Das Bundesfamilienministerium plant laut einem Gesetzentwurf von Ministerin Karin Prien Änderungen beim Elterngeld. Künftig soll die Leistung demnach nur noch zwölf statt bisher vierzehn Monate gezahlt werden. Voraussetzung wäre außerdem, dass beide Elternteile jeweils mindestens drei Monate beruflich aussetzen. Gleichzeitig ist vorgesehen, den Mindestbetrag von 300 auf 330 Euro und den Höchstbetrag von 1.800 auf 1.900 Euro anzuheben.
Eine Sprecherin des Ministeriums bestätigte entsprechende Informationen, über die zunächst „Politico“ berichtet hatte. Der Entwurf befinde sich jedoch noch in der Abstimmung mit den anderen Ressorts.
Neue Aufteilung der Bezugsmonate
Nach Angaben von „Politico“ sollen künftig drei Monate pro Elternteil fest reserviert sein.
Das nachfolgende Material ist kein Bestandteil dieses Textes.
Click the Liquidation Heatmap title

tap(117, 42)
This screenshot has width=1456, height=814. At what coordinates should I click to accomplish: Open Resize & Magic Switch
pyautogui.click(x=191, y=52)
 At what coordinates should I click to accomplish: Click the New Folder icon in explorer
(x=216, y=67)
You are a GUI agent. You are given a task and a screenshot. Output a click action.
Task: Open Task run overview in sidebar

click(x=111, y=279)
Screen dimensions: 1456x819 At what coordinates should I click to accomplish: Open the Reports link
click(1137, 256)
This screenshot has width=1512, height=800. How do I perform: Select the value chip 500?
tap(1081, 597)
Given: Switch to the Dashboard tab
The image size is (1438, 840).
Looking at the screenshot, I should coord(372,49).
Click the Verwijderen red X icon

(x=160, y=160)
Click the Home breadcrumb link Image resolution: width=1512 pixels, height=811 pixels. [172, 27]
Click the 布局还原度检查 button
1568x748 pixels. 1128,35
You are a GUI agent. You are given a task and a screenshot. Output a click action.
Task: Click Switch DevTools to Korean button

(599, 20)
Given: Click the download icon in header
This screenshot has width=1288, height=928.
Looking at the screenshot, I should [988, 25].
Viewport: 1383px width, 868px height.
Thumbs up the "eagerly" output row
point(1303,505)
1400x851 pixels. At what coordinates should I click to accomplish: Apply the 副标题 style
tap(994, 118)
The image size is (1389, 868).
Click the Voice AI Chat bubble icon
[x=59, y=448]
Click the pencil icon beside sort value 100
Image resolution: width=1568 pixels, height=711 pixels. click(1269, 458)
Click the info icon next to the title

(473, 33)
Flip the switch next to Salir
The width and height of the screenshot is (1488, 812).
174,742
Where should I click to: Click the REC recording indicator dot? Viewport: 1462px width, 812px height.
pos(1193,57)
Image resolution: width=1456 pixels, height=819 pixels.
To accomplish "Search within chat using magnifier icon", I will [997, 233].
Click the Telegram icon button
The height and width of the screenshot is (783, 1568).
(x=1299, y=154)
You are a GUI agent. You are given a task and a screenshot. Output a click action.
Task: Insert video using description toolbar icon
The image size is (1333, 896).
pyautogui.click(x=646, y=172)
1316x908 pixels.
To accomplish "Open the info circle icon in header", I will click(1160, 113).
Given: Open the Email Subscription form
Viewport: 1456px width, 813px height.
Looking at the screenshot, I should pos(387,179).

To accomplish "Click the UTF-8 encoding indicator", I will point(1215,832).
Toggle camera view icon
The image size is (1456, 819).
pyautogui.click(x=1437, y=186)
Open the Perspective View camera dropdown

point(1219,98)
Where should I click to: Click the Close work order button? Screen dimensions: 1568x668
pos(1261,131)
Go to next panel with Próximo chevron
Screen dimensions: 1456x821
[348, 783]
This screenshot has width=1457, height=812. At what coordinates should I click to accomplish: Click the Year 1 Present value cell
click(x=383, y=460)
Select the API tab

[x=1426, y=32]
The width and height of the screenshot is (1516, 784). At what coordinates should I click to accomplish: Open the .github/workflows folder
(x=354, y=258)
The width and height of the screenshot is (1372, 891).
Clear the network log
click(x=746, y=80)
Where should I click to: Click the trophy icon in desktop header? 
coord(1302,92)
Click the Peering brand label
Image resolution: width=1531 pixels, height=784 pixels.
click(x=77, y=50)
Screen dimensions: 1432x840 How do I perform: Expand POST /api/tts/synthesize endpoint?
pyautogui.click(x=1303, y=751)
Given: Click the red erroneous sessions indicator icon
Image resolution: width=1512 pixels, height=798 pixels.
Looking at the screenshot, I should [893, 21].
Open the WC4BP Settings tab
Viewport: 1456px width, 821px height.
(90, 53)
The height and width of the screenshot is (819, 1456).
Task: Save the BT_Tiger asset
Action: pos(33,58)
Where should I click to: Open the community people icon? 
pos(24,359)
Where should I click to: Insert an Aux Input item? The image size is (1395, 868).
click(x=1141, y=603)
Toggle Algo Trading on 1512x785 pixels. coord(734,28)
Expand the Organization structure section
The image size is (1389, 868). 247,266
Weitere sechs Monate könnten frei zwischen Mutter und Vater aufgeteilt werden. Für Alleinerziehende wäre weiterhin ein Bezug von bis zu zwölf Monaten vollem Elterngeld möglich.
Änderungen auch beim Mutterschutz
Der Entwurf sieht dem Bericht zufolge zudem eine Anpassung des Mutterschutzgesetzes vor. Demnach sollen arbeitszeitliche Beschäftigungsverbote nach der Geburt auf zwölf Monate begrenzt werden.
Elterngeld kann beantragt werden, wenn Eltern nach der Geburt eines Kindes ihre Erwerbstätigkeit unterbrechen oder reduzieren. Bislang gilt: Bis zu 14 Monate Elterngeld sind möglich, wenn beide Elternteile mindestens zwei Monate Betreuung übernehmen. Für Geburten ab dem 1. April 2025 liegt die Einkommensgrenze bei 175.000 Euro. Im laufenden Jahr sind im Bundeshaushalt dafür rund 7,5 Milliarden Euro vorgesehen.
Sparvorgaben setzen Ministerium unter Druck
Hintergrund der Pläne sind Sparvorgaben für den Etat des Familienministeriums. Prien soll im kommenden Jahr 500 Millionen Euro einsparen. Bereits vor einigen Wochen hatte sie erklärt, die Einkommensgrenze nicht senken zu wollen. Stattdessen hatte sie Überlegungen angedeutet, Mindest- und Höchstbetrag zu erhöhen, die Bezugsdauer zu verkürzen und Väter stärker einzubeziehen.
Koalitionsvertrag als Grundlage
Im Koalitionsvertrag 2025 hatten sich Union und SPD bereits darauf verständigt, das Elterngeld weiterzuentwickeln. Ziel sei es, mehr partnerschaftliche Aufteilung und insbesondere eine stärkere Beteiligung von Vätern zu fördern. Genannt wurden dabei unter anderem höhere Lohnersatzraten sowie eine veränderte Zahl und Aufteilung der Bezugsmonate. Außerdem wollten die Koalitionspartner die Einkommensgrenze sowie Mindest- und Höchstbetrag deutlich anheben.